Trecho para leitura:

====

Quando o mundo virou alternativo e o orgulho gay foi perdido?

Há 15 anos, quando fazíamos IRContros (salas de chat de um programa primitivo em tempos de internet lenta), havia uma piada interna no canal #GaySC: “Pai, eu não sou gay, eu sou alternativo”, dito por um dos membros ao sair do armário em casa. De repente, passou a moda clubber, as drags, as paradas, podemos casar, a homofobia é discutida todos os dias, e cá estamos, em um mundo alternativo, de um lado com a ameaça evangélica e do outro o mundo goy. O que aconteceu?

Por falta de outro termo, a comunidade ainda se chama de gay, mas não tem mais bandeira do arco-íris, não tem mistura, é um nicho criticando o outro, e na via das dúvidas reina o hipster, o alternativo, o carinha que incorpora as qualidades do gay da novela, quanto menos afeminado melhor. Arrumadinho, que não gosta de rótulos, tem ar blasée importado, como suas roupas, selfies e modinhas. A parada gay virou “a cara do inferno” para eles, com travestis peladas, drags coloridas, barbies estranhas, classe C e outros personagens. Os alternativos viraram a cara para os outros segmentos e levaram as barbies bonitas, as drags fashion, as travestis poderosas, as webcelebridades e optaram pelo que julgam mais “respeitável”. A trilha sonora mudou mas volta e meia se apropriam do Pop e do House. Claramente se separaram da comunidade e o nicho é forte.
 

E lá do cemitério o Clodovil pergunta: “Orgulho do quê?”. Afinal, depois da Aids ser gay como nos anos 80 e 90 carregava um estereótipo pesado. Quando tudo parecia melhorar, com casamento gay, homofobia sendo condenada publicamente, pais e mães aceitando melhor os filhos gays, qual o objetivo de levantar bandeira? Basicamente, militar por direitos virou démodé.

====

Tarefas obrigatórias:
- A) No texto sobre o orgulho gay, reproduza o trecho de "Quando o mundo" até "O que aconteceu?", trocando "salas de chat" por "salas de bate-papo".
- B) Dê sequência ao texto sobre o orgulho gay a partir da última frase apresentada.

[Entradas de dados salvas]
====

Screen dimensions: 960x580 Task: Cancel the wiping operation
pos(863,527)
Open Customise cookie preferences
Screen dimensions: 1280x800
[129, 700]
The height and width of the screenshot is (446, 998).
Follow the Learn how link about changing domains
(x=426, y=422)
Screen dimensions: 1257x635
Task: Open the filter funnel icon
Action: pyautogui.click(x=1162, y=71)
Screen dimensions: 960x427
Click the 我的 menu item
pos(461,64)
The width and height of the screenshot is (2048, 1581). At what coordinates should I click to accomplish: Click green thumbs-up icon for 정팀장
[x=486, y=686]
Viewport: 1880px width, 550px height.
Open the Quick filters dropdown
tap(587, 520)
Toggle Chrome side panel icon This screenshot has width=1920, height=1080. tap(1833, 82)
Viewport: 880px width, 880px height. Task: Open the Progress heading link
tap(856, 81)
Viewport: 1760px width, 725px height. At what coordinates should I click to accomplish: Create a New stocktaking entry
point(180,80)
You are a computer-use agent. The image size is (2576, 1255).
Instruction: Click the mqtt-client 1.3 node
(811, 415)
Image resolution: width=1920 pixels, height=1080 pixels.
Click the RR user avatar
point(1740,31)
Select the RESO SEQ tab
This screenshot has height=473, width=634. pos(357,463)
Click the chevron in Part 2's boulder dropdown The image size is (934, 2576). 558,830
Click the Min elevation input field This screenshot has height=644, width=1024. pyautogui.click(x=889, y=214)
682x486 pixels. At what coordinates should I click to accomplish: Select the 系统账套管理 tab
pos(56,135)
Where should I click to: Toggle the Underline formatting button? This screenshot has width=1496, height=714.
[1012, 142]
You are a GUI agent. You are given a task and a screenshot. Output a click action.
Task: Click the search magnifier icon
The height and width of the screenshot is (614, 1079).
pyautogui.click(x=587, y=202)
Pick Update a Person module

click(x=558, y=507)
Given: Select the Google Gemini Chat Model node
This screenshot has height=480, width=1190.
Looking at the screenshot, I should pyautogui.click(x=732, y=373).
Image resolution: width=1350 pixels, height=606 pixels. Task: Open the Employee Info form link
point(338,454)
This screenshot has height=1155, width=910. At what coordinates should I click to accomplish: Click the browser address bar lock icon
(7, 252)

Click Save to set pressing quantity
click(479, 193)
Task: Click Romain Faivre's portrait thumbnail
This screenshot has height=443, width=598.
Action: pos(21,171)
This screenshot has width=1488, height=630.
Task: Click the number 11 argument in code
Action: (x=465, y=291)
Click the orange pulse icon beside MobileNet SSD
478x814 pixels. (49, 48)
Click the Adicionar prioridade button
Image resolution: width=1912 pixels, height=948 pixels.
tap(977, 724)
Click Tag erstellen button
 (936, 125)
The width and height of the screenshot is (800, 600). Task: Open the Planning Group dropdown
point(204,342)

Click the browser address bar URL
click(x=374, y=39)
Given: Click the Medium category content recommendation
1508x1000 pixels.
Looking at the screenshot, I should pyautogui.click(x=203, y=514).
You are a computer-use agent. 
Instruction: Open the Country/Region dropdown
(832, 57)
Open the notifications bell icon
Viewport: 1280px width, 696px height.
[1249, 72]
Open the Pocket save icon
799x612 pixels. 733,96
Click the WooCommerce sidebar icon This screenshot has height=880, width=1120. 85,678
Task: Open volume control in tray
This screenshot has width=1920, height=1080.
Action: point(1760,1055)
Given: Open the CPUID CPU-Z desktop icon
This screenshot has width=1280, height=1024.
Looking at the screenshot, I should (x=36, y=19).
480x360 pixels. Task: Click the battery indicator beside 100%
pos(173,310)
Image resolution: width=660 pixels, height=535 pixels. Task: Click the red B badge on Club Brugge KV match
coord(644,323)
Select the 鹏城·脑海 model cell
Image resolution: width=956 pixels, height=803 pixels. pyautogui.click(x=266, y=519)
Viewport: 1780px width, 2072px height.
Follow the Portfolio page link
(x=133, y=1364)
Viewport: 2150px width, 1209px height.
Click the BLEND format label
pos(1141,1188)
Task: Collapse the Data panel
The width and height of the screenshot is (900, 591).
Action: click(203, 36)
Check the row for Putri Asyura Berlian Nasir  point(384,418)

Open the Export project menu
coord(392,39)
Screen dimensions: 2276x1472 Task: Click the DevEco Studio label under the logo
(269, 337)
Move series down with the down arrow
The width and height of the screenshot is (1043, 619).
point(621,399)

====

Respostas finais:
- A)
Quando o mundo virou alternativo e o orgulho gay foi perdido?

Há 15 anos, quando fazíamos IRContros (salas de bate-papo de um programa primitivo em tempos de internet lenta), havia uma piada interna no canal #GaySC: “Pai, eu não sou gay, eu sou alternativo”, dito por um dos membros ao sair do armário em casa. De repente, passou a moda clubber, as drags, as paradas, podemos casar, a homofobia é discutida todos os dias, e cá estamos, em um mundo alternativo, de um lado com a ameaça evangélica e do outro o mundo goy. O que aconteceu?

- B)
Do lado de fora da comunidade, além do discurso partilhado por muitos gays de que beijar em público é uma afronta, entre outras coisas, foi ganhando espaço a idéia de que é melhor não chamar a atenção. O mercado apoia. Vai ver o incentivo que uma casa gay ganha das empresas de bebidas ou patrocinadores e o que recebem as casas alternativas, incomparável. Ninguém quer aliar marca com gays coloridos. Já o gay discreto, aquele que não chama a atenção, é incentivado por pais, igrejas, patrões, por todos. Por fim, em troca de uma aceitação pacífica, negociaram.  O casamento gay não está na lei, mas acontece, está bom assim. Lei contra a homofobia, não precisa, está bom assim, até que a vítima seja algum conhecido. Então se partilha no Facebook a indignação geral e pronto.

E não pense que os alternativos são anjos, eles fazem tudo que os gays de ontem faziam, só que são mais discretos. Muitos são os mesmos, só mudaram de endereço e figurino. O cabelereiro, que era o modelo rejeitado do gay anos 80 – 90, virou hipster. Claro, a profissão evoluiu e eles alcançaram outro nível e status social, e um novo visual.

Os estereótipos do gay promíscuo, barraqueiro, afeminado, não merecedor de confiança, venceram. Venceram a tal ponto de parte da comunidade rejeitar o meio e as pessoas assim. Criou-se os goys, gays que não querem ser confundidos com os gays… mas que gostam da mesma coisa. Alías, esta é a única unidade que temos entre as tribos. Amar o mesmo sexo. Pois é mais fácil amar o mesmo sexo do que amar um semelhante. Opa, semelhante não, já deixaram claro que não se consideram semelhantes e preferem ser algo alternativo e novo.

Essa “evolução” aconteceu em muitos países. Os gays não viram mais necessidade de guetos e militância, as paradas esvaziaram, a militância virou algo feito na internet. Vieram leis, aceitação parcial e muitos se confortaram. Não há o que temer com o avanço alternativo, mas é preciso esclarecer que definitivamente a comunidade está perdendo o orgulho que moveu tantas paredes até o momento e está se construindo uma grande muralha em cima do próprio passado.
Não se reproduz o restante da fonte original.